*Istruzioni e requisiti*: Trascrivi tali e quali le righe che partono da quella contenente "Identify the location" e proseguono fino a quella contenente "at that location.", entrambe incluse. Lascia fuori dalla risposta le immagini.

*Dati mostrati*:

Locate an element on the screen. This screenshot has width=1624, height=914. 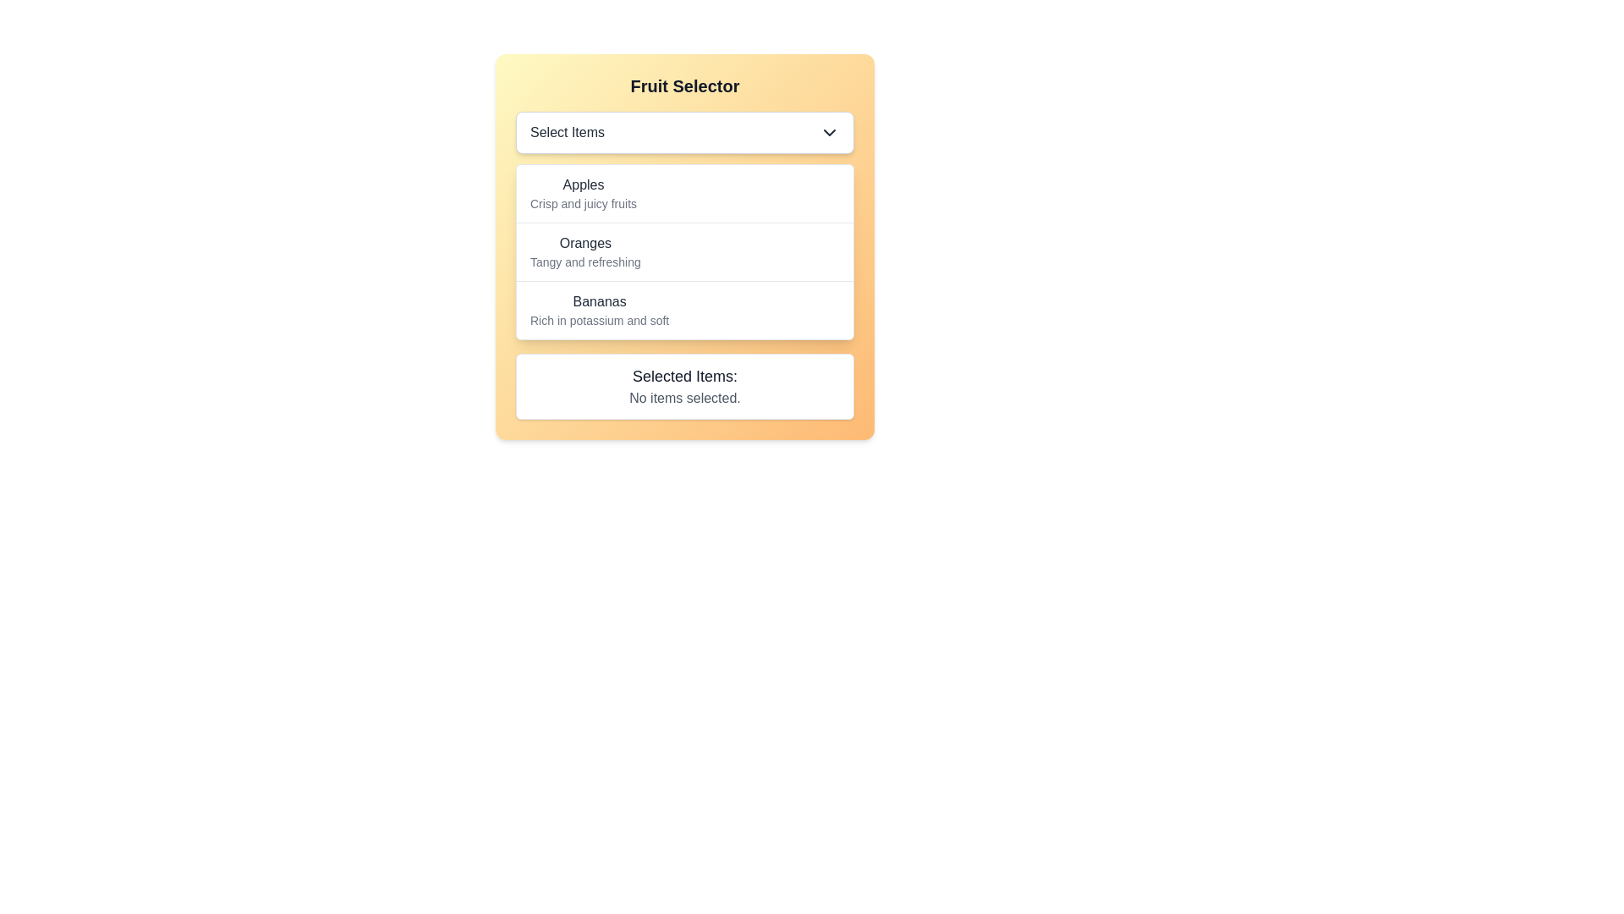
the text element displaying 'Tangy and refreshing', which is styled in light gray and positioned below the larger text 'Oranges' in a vertical list of fruits is located at coordinates (585, 261).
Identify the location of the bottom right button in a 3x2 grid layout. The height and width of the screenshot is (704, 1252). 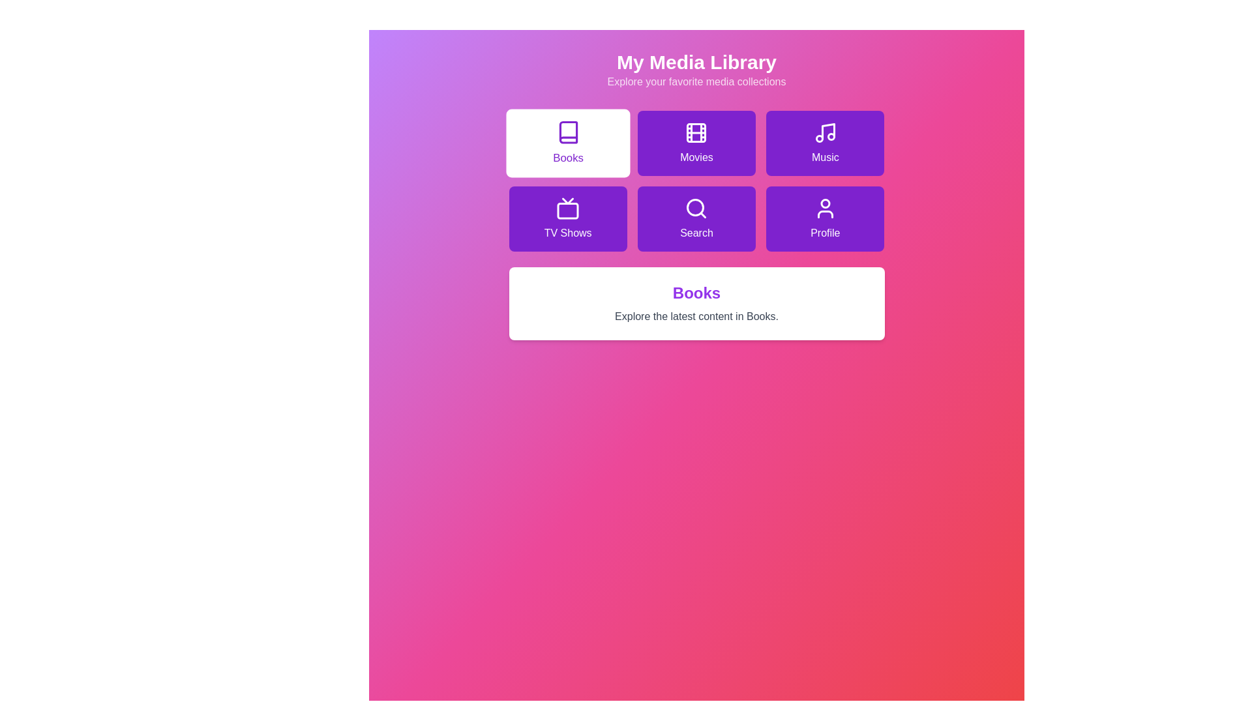
(824, 218).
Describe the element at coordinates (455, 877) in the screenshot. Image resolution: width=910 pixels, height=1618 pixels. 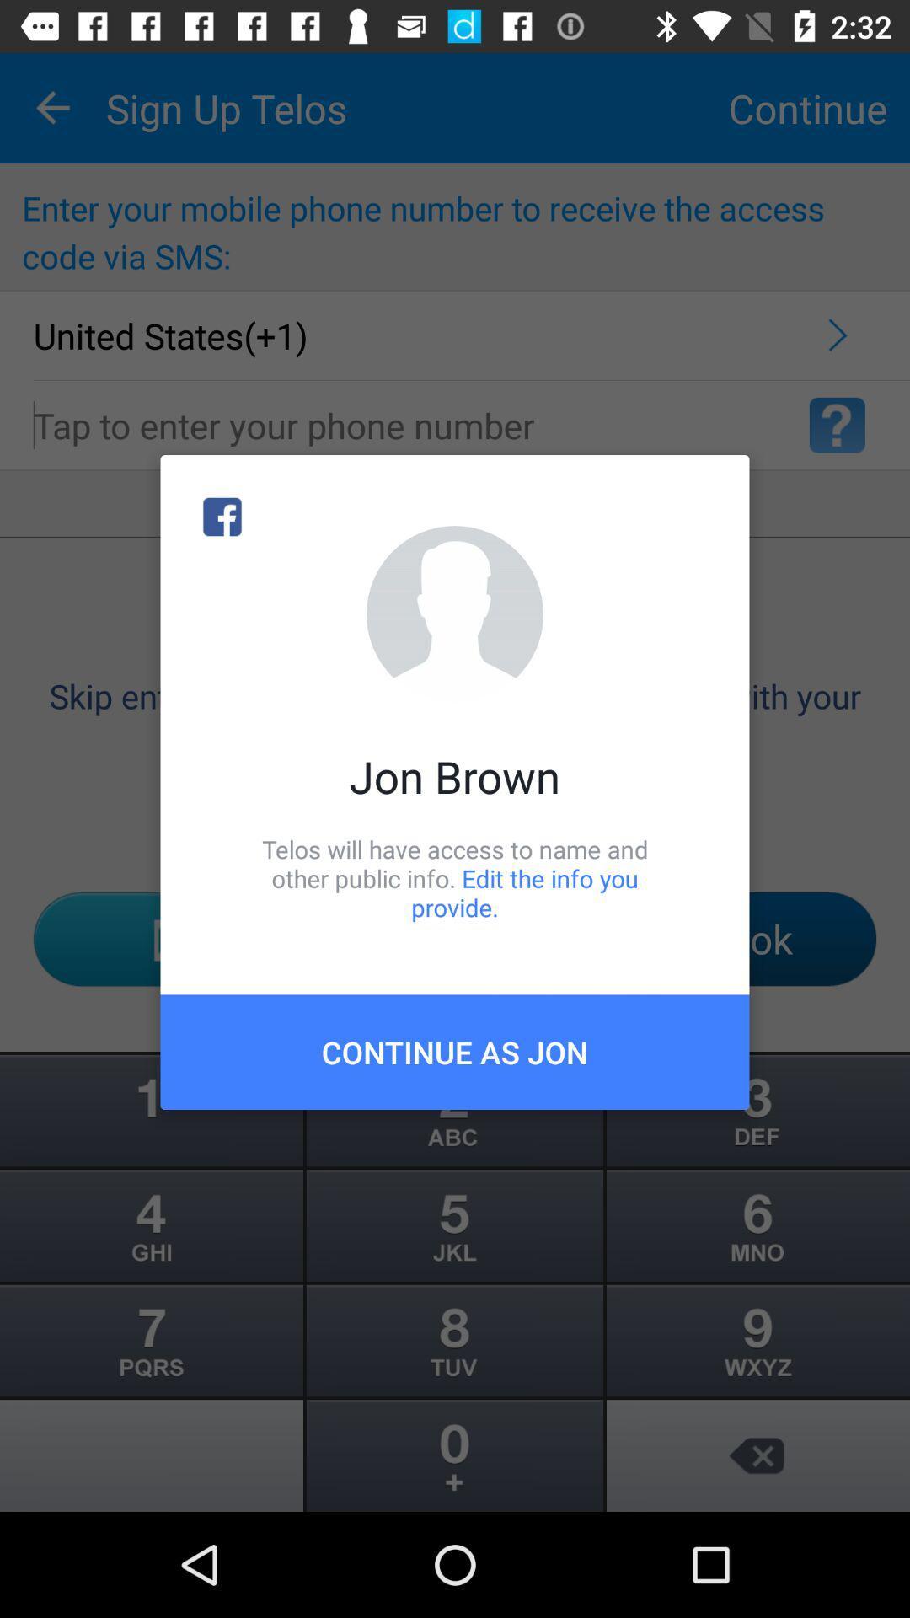
I see `the telos will have icon` at that location.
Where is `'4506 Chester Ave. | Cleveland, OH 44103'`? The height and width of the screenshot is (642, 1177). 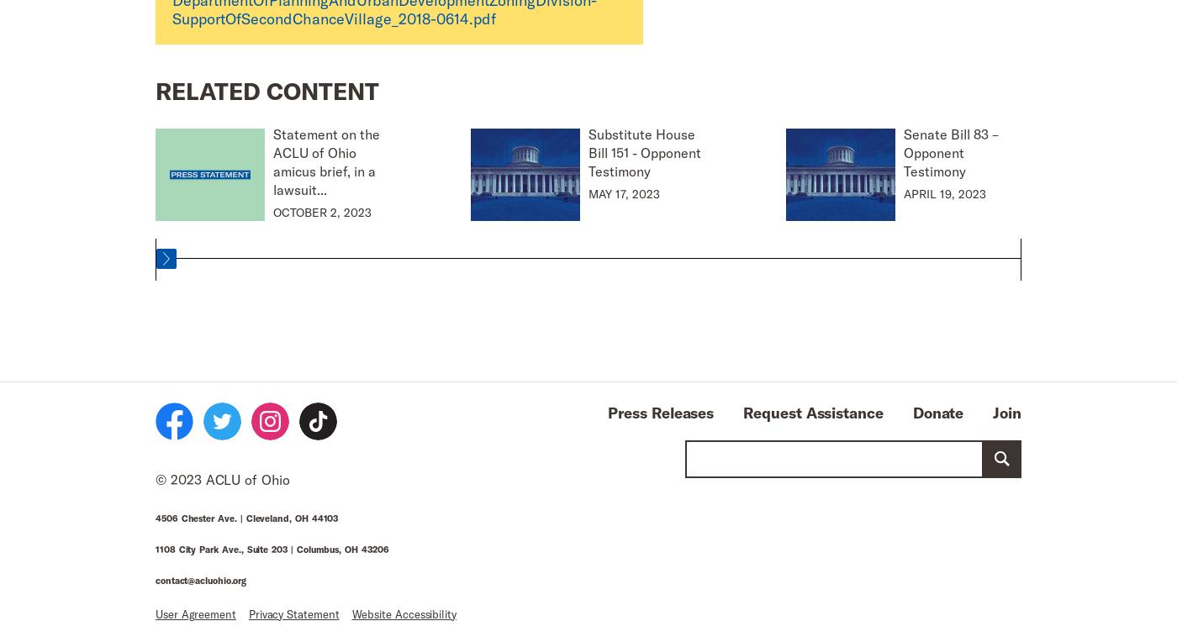 '4506 Chester Ave. | Cleveland, OH 44103' is located at coordinates (246, 516).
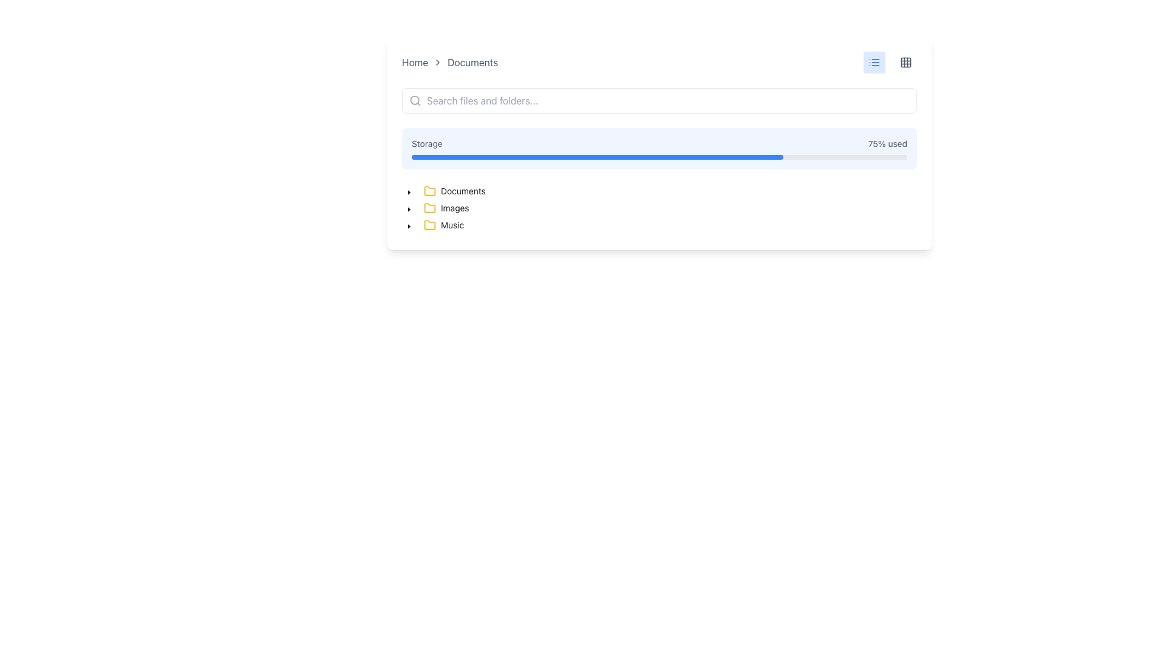 The image size is (1166, 656). What do you see at coordinates (658, 148) in the screenshot?
I see `the 'Storage' composite UI component` at bounding box center [658, 148].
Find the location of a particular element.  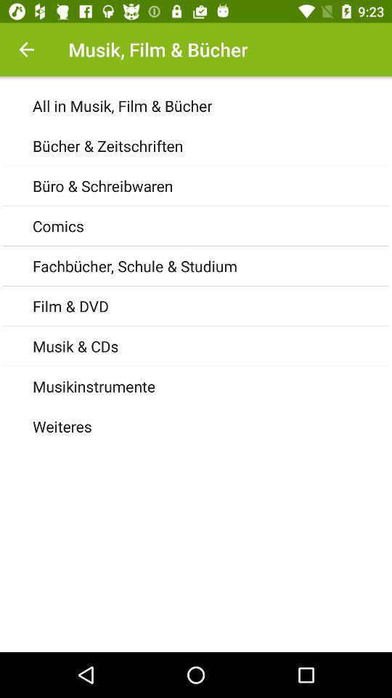

the weiteres icon is located at coordinates (212, 426).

*Risultato richiesto*:
Identify the location of the bottom right button in a 3x2 grid layout. The height and width of the screenshot is (704, 1252). 
(824, 218).
Describe the element at coordinates (455, 877) in the screenshot. Image resolution: width=910 pixels, height=1618 pixels. 
I see `the telos will have icon` at that location.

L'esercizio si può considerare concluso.